Wayland still hasn't merged base color support after 4 years and we're still relying on either gamescope (which also runs on x11) or KDE/GNOME experimental
No 1:1 touchpad gestures (elementary os not included)
This is the only valid concern on this shit tier comment.
Half of these issues used to be common to Wayland, and the other half have nothing to do with display drivers.
Most of the wayland devs are x11 devs, they aren't stupid and do have real reasons for using wayland, but these aren't those.
My question is... have you tried to use X11 with 2 monitors that have different resolutions and refresh rates? Have you also tried to play games on X11 or to screenshare... anything on X11.? I'm not calling the devs stupid, I'm calling the people who hate on wayland without trying it stupid.

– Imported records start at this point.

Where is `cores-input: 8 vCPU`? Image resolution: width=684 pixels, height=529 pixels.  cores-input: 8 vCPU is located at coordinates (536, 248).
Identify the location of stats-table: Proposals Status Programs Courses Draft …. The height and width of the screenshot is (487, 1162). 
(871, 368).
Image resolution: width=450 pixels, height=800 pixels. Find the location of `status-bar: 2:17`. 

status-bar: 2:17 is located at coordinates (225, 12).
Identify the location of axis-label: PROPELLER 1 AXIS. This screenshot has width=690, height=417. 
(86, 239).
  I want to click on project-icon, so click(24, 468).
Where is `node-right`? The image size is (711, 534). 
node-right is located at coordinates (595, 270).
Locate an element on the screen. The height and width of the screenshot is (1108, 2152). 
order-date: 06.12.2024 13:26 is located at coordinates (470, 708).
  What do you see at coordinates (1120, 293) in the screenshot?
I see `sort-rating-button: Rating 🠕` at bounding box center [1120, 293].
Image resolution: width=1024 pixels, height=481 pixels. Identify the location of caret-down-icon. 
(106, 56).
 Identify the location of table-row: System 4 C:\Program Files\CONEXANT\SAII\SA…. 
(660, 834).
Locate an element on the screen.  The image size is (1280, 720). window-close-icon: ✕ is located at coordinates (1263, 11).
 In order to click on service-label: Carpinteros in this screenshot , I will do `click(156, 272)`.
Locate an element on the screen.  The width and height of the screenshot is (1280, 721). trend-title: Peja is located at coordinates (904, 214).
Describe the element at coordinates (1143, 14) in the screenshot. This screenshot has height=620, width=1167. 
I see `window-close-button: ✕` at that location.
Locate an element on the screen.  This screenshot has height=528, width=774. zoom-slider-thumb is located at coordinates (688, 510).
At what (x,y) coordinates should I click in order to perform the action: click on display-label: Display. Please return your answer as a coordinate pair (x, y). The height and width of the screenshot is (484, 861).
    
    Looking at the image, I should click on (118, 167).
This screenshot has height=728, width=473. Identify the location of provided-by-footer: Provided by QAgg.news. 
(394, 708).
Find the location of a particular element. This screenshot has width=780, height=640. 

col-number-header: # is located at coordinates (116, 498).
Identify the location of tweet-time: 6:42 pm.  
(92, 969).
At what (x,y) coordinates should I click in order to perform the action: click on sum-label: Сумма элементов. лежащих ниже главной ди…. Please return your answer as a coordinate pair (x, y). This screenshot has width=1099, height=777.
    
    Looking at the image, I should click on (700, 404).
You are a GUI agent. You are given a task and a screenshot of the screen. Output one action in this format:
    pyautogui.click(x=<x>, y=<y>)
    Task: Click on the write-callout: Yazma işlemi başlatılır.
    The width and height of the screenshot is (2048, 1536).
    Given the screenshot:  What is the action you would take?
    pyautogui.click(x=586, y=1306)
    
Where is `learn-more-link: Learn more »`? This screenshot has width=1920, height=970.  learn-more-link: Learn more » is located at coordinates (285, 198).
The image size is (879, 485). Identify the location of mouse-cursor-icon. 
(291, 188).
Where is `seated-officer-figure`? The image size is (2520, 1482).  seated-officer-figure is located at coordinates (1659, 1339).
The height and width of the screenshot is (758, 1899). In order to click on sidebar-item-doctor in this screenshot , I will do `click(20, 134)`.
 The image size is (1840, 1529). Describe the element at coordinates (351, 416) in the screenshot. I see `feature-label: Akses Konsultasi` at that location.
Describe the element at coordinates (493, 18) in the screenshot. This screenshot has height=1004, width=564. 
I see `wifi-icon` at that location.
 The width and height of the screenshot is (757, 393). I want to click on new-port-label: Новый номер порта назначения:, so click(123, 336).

It was first and became heavily used. The project itself is very old and embedded deeply into the ecosystem. Its more of a “there wasnt anything better”, wayland being built as its successor with a more specific goal
Originally written to render the GUI on another machine across a network to where the program is running a bit like RDP, it got bastardised into displaying GUIs on the same machine the app is running on and never lost the fat
A lot of the problems we have now with XOrg simply didn't exist when it was first written. It's an incredibly old protocol and that shows in places where technology and/or common use cases have evolved in directions that expose these previously unknown weaknesses.
No support for variable refresh rate for example isn't a problem when games don't even hit 60 fps and the most common use case was spreadsheets.
It's not as much of rewriting Xorg cleanly but also rethinking how we handle graphical sessions as a whole, accounting for how tech works and where it's going.
It does lead to things like not being able to put your window at position (x,y) because what if you're in VR and now your window position is some 3x3 matrix. But that's a good thing, we're thinking of those use cases instead of writing something that will need breaking changes later. Wayland likes to make no assumptions, so you can use it on phones or even do some rather exotic stuff. You could implement a Wayland compositor that outputs a video stream instead of on a real screen if you want to. You can make a true multi-user compositor with multiple mouse and keyboards that's not horribly broken like it is on Xorg. You can make a distributed Wayland compositor that runs across multiple machines. You can make a compositor optimized for e-ink displays. It makes no assumptions that a computer always have a monitor, keyboard and mouse, or what kind.
We could just write something that works and that wouldn't have any of the typical Wayland complaints. But it doesn't solve things like VR, phones, tablets, TVs, etc, it would only re-solve Xorg and displaying windows and titlebars and panels.
That's why we're not writing a display server, but instead a series of protocols that anyone can implement and handle however the hell they want. We can have specialized compositors rather than one giant display server that needs to implement every possible use case. We're still not quite at feature parity on the desktop yet, but that's just not the sole end goal of Wayland in the first place.
IMHO with 5+G and symmetric 1G+ speeds becoming generic soon, it seems "network is the computer" minus Ellison's evil intentions happening.
Even today, most people can't or won't own a top end GPU with a decent amount of memory. Ok you can afford it but it will be outdated in 6 months. I would get a service instead so I really wouldn't care about pixels per second.
I am telling these as a person who uses Wayland for a very long time even on GPUs including nv9400, thanks to Nouveau. So I don't have anything against Wayland but same time, I am using X remote functionality every single day to do things.
The colour correcting capabilities are just getting stable, developers are systemd like arrogant and disconnected from real life.